Düsseldorfer Rhetorik-Club Wie man eine gelungene Rede hält
Düsseldorf · Regelmäßig treffen sich die Toastmasters, um die Kunst des geschliffenen Vortrags zu üben. Der soll Spaß machen und überzeugen
Mit 25 schon hatte sich Malte W. Wilkes als Unternehmensberater selbständig gemacht. „Zeit meines Lebens musste ich vor Kunden präsentieren und Reden halten.“ An seinen ersten Auftritt vor großem Publikum erinnert er sich auch deswegen gut, weil der nicht lief wie gedacht: Der heute 72-Jährige fiel nämlich in Ohnmacht. „Mitten im Vortrag kippte ich vor versammelter Mannschaft um, ich muss wohl eine totale Panik gehabt haben. Ich bin auf den Boden gesunken und bekam dann ein Glas Wasser ins Gesicht geschüttet.“ Instinktiv machte Wilkes etwas sehr Kesses: Er stand auf und setzte seinen Vortrag fort. „Ich habe einfach so getan, als wäre nichts passiert.“
Das ist heute, nach gefühlt tausend Reden, einer seiner wichtigsten Tipps: „Wenn man in seiner Präsentation Fehler macht: Kommentieren Sie diese nicht, entschuldigen Sie sich nicht. Meistens merkt das Publikum ihre Fehler gar nicht – es sei denn, man kippt um. Dafür war mir damals die Aufmerksamkeit aller sicher“, sagt er heiter.

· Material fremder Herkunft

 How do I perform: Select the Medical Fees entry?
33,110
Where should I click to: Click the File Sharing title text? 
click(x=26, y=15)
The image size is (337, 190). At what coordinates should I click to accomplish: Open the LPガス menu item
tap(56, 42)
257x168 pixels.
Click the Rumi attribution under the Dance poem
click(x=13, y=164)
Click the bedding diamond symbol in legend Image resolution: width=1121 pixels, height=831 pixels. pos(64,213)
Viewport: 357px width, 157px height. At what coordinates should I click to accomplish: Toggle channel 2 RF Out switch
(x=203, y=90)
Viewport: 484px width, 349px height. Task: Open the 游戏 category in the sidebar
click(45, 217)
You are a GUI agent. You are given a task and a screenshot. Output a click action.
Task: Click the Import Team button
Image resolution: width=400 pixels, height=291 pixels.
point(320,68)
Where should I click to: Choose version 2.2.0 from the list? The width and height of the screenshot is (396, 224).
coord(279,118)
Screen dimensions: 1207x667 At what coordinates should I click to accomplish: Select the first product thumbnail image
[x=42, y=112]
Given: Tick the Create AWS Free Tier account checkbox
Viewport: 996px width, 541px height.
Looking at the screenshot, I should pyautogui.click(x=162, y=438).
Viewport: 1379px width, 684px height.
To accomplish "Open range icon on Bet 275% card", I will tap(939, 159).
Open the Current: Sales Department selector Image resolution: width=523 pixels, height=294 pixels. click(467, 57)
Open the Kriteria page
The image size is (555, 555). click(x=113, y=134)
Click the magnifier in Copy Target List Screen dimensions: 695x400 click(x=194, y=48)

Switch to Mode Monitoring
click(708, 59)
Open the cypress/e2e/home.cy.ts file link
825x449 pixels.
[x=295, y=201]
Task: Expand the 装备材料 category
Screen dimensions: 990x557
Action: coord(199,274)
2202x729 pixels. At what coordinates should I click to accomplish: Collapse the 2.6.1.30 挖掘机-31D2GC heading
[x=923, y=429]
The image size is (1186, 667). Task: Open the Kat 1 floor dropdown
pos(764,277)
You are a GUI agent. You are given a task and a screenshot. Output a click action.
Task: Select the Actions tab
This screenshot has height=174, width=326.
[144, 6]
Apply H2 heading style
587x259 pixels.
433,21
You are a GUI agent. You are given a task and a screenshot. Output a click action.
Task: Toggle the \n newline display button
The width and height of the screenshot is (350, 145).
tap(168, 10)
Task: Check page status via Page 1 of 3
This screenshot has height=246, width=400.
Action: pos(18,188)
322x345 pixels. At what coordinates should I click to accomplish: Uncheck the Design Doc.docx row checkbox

Das Reden war Wilkes also schon lange gewohnt. Dafür hätte er den Rednerclub namens Toastmaster nicht gebraucht, auf den er erst 2013 stieß. „Eine Bekannte schleppte mich mit. Ich dachte noch, was soll ich dort? Dann war ich baff.“ Denn: „In meinem Alter hat man vom früheren Verteidigungsminister und CSU-Chef Franz Josef Strauß gelernt. Das bedeutet: Jede noch so kleine Rede ist per se länger als 20 Minuten“, sagt Wilkes, dessen Lust auf Ironie immer wieder durchblitzt. „Aber eine Rede von fünf Minuten zu halten, das konnte ich nicht, das ist aber die eigentliche Kunst“, meint der Unterbilker, der später auch Präsident des Düsseldorfer Clubs wurde und Ehrenpräsident beim Bundesverband Deutscher Unternehmensberater (BDU) ist. Sein Credo: „Reden und Präsentationen sollen überzeugen, nicht informieren. Sie müssen vor allem Spaß machen.“ Das dauert, wie Wilkes aus eigener Erfahrung weiß: „Zum Meister eines guten Toasts, eben zum Toastmaster, wird man nicht über Nacht.“
Die Redewendung „Einen Toast aussprechen“ stammt aus England und geht aufs 19. Jahrhunderts zurück. Damals gab es unter den Lords die Sitte, ein Stück geröstetes Brot in den Wein zu geben, damit er besser schmeckt. Bis heute hat sich daher der Ausdruck gehalten, wenn man auf etwas anstoßen will.
Wilkes geht es nicht nur um das Geschehen auf der Bühne und Präsentationen im Beruf. „Der meiste Smalltalk auf Partys zum Beispiel ist so langweilig, dass ich mich entweder betrinken muss, um ihn zu ertragen, oder am besten gleich gehe.“ Es seien die antiken Redetechniken, die in seinen Augen jeder beherrschen sollte. Seine Lieblingsbeispiele sind längst seit Jahrhunderten Legenden: Der Grieche Aristoteles und der Römer Marcus Tullius Cicero – beide begnadete Rhetoriker und auch Pioniere auf diesem Feld.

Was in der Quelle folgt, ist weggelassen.